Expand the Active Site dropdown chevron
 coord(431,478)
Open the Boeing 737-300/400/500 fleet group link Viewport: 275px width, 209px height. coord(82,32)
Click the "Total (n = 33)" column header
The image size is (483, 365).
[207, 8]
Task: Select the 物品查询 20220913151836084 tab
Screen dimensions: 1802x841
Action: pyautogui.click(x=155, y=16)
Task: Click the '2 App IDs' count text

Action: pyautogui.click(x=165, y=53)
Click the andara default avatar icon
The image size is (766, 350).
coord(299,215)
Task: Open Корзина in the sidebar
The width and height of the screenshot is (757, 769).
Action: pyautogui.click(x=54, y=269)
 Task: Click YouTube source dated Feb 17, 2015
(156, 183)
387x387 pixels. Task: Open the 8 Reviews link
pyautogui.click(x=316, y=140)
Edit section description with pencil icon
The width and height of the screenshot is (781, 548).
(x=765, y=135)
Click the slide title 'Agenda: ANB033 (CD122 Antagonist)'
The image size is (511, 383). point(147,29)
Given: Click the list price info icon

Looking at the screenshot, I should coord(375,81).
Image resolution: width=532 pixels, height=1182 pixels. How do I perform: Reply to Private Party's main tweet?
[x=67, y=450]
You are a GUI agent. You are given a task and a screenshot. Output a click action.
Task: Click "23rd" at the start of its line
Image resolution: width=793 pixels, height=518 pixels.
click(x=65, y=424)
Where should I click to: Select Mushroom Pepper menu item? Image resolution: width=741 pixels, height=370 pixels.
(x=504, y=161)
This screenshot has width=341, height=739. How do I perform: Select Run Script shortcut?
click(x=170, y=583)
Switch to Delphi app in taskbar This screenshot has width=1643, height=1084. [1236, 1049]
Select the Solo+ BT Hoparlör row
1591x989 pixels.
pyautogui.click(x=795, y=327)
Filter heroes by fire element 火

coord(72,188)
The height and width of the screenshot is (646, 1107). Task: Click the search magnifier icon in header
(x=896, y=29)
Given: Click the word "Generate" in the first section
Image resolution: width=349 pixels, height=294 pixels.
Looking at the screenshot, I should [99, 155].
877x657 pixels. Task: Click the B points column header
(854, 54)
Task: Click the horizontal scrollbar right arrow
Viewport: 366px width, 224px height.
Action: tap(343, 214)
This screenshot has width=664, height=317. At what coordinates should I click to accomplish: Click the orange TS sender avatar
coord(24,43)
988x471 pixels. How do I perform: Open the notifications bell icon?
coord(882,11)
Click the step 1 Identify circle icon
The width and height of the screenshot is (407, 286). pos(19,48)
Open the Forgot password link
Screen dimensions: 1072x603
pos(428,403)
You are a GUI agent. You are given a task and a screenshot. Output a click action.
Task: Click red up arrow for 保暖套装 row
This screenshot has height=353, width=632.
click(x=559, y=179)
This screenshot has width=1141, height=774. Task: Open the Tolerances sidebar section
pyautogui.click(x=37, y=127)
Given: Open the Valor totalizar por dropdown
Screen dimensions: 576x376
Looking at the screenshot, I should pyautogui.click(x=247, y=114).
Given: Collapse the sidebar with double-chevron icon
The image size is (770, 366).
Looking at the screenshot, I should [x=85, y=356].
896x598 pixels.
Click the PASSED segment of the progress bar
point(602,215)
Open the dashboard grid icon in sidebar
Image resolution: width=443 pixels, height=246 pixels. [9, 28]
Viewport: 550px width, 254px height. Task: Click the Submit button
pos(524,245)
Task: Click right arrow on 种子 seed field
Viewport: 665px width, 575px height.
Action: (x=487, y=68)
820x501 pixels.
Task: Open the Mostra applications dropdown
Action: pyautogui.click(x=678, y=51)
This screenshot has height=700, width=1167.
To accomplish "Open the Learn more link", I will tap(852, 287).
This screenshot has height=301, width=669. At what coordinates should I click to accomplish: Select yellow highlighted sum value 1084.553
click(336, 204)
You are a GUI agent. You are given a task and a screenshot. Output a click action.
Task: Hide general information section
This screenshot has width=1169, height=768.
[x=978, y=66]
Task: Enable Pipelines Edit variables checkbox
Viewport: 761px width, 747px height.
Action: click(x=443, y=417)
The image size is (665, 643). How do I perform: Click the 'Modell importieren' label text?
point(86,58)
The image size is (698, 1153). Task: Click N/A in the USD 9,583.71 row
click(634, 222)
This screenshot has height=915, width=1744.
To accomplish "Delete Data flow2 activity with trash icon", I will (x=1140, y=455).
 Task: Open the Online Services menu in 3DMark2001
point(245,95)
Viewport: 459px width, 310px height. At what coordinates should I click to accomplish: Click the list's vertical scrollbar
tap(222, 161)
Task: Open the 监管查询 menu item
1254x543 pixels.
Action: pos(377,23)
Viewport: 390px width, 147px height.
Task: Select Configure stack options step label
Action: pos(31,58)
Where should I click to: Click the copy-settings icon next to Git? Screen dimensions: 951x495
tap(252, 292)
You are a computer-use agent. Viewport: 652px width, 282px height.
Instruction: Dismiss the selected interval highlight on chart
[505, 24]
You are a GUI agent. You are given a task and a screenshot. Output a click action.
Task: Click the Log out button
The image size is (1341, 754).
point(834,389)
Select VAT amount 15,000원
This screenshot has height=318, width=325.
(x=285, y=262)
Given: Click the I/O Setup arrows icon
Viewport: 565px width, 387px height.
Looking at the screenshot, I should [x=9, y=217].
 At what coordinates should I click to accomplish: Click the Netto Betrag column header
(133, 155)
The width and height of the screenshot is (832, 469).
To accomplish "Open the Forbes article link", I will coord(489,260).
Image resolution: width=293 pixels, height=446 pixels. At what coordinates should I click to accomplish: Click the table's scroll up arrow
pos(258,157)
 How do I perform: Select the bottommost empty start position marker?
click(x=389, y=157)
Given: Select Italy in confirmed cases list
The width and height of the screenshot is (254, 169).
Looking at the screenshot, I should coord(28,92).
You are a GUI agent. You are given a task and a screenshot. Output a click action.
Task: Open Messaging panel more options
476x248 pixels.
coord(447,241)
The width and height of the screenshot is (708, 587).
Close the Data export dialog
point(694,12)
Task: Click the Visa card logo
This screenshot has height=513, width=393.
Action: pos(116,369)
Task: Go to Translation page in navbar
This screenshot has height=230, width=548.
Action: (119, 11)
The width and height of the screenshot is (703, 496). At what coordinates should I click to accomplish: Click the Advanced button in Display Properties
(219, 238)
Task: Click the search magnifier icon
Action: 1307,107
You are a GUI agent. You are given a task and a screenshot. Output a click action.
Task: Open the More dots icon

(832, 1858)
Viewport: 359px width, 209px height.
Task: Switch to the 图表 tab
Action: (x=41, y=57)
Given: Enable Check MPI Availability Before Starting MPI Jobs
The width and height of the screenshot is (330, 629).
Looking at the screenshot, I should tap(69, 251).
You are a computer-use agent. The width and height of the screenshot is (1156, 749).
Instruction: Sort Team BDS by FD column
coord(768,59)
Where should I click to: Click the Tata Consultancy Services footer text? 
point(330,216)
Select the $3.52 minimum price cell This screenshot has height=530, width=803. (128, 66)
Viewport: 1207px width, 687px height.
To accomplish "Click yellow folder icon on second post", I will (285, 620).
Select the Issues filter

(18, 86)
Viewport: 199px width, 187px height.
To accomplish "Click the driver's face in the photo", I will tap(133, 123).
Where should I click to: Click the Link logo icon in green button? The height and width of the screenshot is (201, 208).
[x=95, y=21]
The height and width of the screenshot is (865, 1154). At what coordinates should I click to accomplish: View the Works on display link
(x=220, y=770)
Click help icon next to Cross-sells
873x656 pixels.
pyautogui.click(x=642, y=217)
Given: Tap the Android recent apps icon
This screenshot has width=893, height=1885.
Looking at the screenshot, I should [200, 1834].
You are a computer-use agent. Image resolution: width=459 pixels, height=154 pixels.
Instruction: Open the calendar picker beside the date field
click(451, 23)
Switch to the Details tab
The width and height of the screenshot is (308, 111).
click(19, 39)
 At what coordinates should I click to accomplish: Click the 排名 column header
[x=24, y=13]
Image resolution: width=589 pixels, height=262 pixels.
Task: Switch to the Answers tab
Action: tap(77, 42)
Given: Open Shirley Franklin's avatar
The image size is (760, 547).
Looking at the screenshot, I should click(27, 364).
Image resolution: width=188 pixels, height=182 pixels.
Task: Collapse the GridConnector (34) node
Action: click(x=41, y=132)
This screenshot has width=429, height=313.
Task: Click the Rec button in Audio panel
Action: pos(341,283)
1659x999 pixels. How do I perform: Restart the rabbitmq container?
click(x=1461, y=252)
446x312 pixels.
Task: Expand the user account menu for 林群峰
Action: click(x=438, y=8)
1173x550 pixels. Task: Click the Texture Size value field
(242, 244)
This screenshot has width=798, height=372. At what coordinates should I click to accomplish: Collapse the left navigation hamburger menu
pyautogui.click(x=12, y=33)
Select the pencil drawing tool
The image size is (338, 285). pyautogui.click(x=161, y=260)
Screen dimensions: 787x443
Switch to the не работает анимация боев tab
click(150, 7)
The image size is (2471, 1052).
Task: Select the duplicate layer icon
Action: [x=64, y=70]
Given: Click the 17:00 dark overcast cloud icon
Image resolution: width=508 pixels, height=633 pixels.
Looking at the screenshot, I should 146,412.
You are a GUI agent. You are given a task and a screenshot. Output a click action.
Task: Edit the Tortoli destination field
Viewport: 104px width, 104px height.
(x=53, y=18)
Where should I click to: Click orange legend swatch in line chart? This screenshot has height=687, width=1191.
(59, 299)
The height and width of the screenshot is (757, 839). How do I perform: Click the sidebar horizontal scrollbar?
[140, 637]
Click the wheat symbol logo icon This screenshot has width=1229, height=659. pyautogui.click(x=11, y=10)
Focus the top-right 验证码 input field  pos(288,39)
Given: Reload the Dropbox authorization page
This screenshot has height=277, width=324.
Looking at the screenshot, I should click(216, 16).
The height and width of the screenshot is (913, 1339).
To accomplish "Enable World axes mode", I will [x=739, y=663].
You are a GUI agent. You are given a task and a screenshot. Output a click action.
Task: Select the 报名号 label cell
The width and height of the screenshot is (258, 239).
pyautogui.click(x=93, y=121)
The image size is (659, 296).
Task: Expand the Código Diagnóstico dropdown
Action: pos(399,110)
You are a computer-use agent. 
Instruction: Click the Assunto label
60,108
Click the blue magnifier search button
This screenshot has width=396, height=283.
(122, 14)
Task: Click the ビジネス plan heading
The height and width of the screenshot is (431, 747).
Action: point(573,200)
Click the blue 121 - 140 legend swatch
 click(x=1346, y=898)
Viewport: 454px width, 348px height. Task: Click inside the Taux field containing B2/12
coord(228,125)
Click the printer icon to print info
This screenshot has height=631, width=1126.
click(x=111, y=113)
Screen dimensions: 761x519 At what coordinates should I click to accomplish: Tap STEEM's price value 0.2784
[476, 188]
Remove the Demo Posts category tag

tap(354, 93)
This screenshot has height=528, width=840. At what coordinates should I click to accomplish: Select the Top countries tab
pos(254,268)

▶ [Work required]:
Pull out every line of the listing above that contains the word "horizontal".

▶ [The reply]:
Task: Click the horizontal scrollbar right arrow
The height and width of the screenshot is (757, 839). How do I perform: Click the sidebar horizontal scrollbar?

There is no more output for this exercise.